The Radboud Institute for Health Sciences honors a foreign researcher or teacher with the Richard Grol Visiting Scientist Award. This award is named after the founder of the institute.

> read more about the award



Richard Grol Visiting Scientist Award 2016 for Trish Greenhalgh

* Nominated

Trish Greenhalgh is Professor of Primary Care Health Sciences at the University of Oxford, United Kingdom. Prof. Greenhalgh was nominated for the award by prof.dr. Gert Westert, leader of the Radboudumc research theme Healthcare Improvement Science.

Considering her extremely impressive CV as well as her inspiring college tour and lecture in Nijmegen on May 26th 2016, the RIHS management had an easy task in deciding to award Trish Greenhalgh.

* About Trish Greenhalgh

Trish Greenhalgh is an internationally recognised academic in health services research/ primary health care and a practising GP. She joined her department in January 2015 after previously holding professorships at University College London and Queen Mary University of London.
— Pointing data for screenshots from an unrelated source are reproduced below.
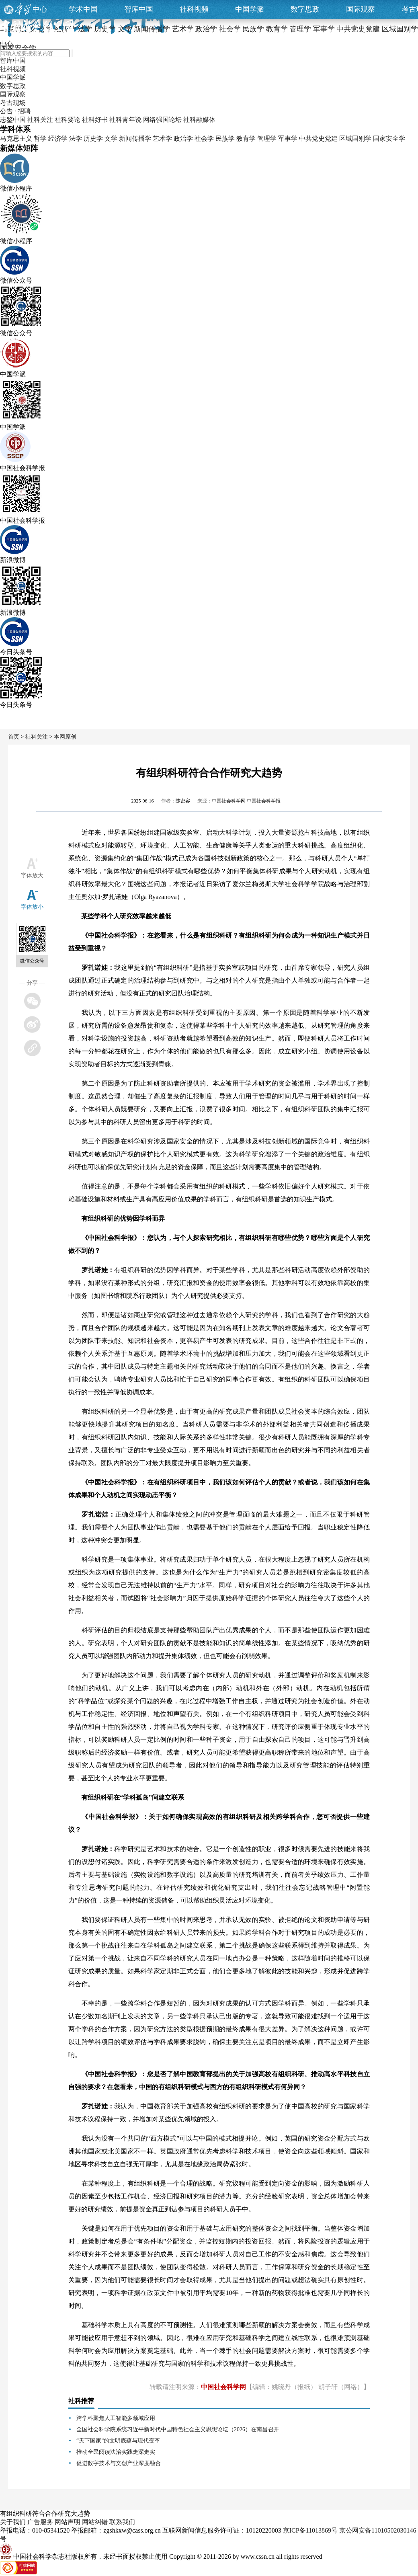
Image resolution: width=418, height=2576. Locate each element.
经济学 (58, 138)
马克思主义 (16, 138)
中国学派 (249, 9)
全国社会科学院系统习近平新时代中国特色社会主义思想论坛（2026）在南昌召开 (177, 2429)
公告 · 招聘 (15, 111)
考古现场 (13, 102)
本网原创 (65, 737)
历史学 (93, 138)
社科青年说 (125, 119)
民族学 (225, 138)
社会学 (204, 138)
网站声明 (67, 2522)
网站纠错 (95, 2522)
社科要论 (67, 119)
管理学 (267, 138)
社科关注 (40, 119)
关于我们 (13, 2522)
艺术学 (162, 138)
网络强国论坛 (162, 119)
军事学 (287, 138)
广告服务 (40, 2522)
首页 (13, 737)
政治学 (183, 138)
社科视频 (194, 9)
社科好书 (95, 119)
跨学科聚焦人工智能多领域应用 (115, 2418)
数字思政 (305, 9)
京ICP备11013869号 (310, 2530)
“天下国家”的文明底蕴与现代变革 (118, 2441)
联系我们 (122, 2522)
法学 (75, 138)
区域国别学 (355, 138)
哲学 (40, 138)
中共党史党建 (318, 138)
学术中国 (83, 9)
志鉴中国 (13, 119)
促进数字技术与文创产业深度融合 (118, 2463)
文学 (110, 138)
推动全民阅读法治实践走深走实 (115, 2452)
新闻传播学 (135, 138)
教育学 (246, 138)
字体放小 (32, 907)
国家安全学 (389, 138)
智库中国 (138, 9)
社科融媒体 (199, 119)
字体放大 (32, 875)
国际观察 (360, 9)
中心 (40, 9)
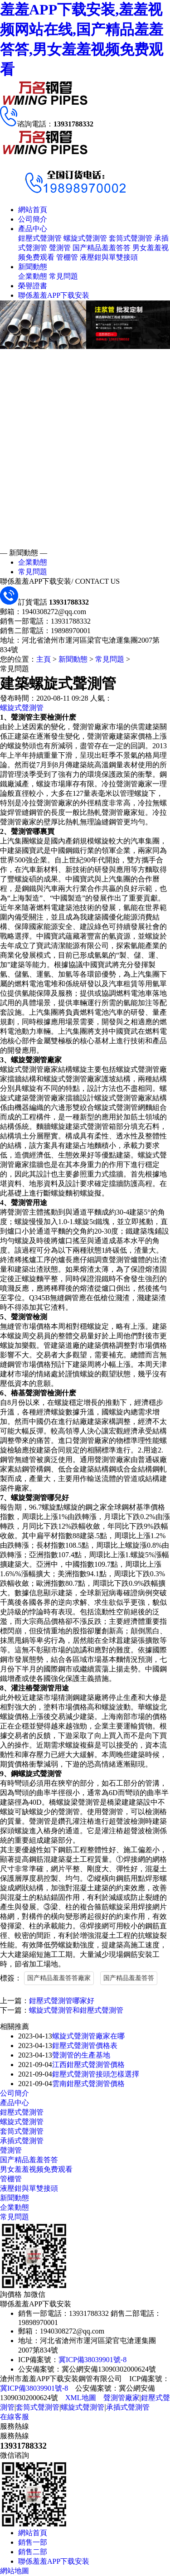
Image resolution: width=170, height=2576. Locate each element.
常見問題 (63, 276)
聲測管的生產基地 (81, 2055)
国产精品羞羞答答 (102, 248)
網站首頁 (32, 209)
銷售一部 (32, 2542)
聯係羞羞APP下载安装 (53, 295)
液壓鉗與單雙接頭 (109, 257)
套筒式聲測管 (130, 238)
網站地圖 (14, 2571)
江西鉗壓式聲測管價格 (88, 2064)
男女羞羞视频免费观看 (36, 2169)
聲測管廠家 (121, 2398)
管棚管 (67, 257)
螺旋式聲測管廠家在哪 (88, 2036)
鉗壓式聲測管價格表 (84, 2045)
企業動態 (32, 276)
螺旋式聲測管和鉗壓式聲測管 (76, 2010)
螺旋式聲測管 (85, 238)
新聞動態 (32, 267)
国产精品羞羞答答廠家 (59, 1978)
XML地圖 (80, 2398)
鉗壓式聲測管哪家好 (61, 2001)
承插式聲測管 (22, 2141)
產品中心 (32, 228)
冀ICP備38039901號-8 (92, 2359)
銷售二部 (32, 2552)
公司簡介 (32, 219)
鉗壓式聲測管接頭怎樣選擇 (95, 2074)
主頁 (43, 659)
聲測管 (60, 248)
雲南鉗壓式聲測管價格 (88, 2083)
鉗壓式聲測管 (40, 238)
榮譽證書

As Director of the Interdisciplinary Research In Health Sciences (IRIHS) unit, she leads a program of research at the interface between social sciences and medicine, with strong emphasis on the organisation and delivery of health services. Her research seeks to celebrate and retain the traditional and humanistic aspects of medicine while also embracing the unparalleled opportunities of contemporary science and technology to improve health outcomes and relieve suffering.

* About the award

The Radboud Institute for Health Sciences honors a foreign researcher or teacher with the Richard Grol Visiting Scientist Award. This award is named after the founder of the institute.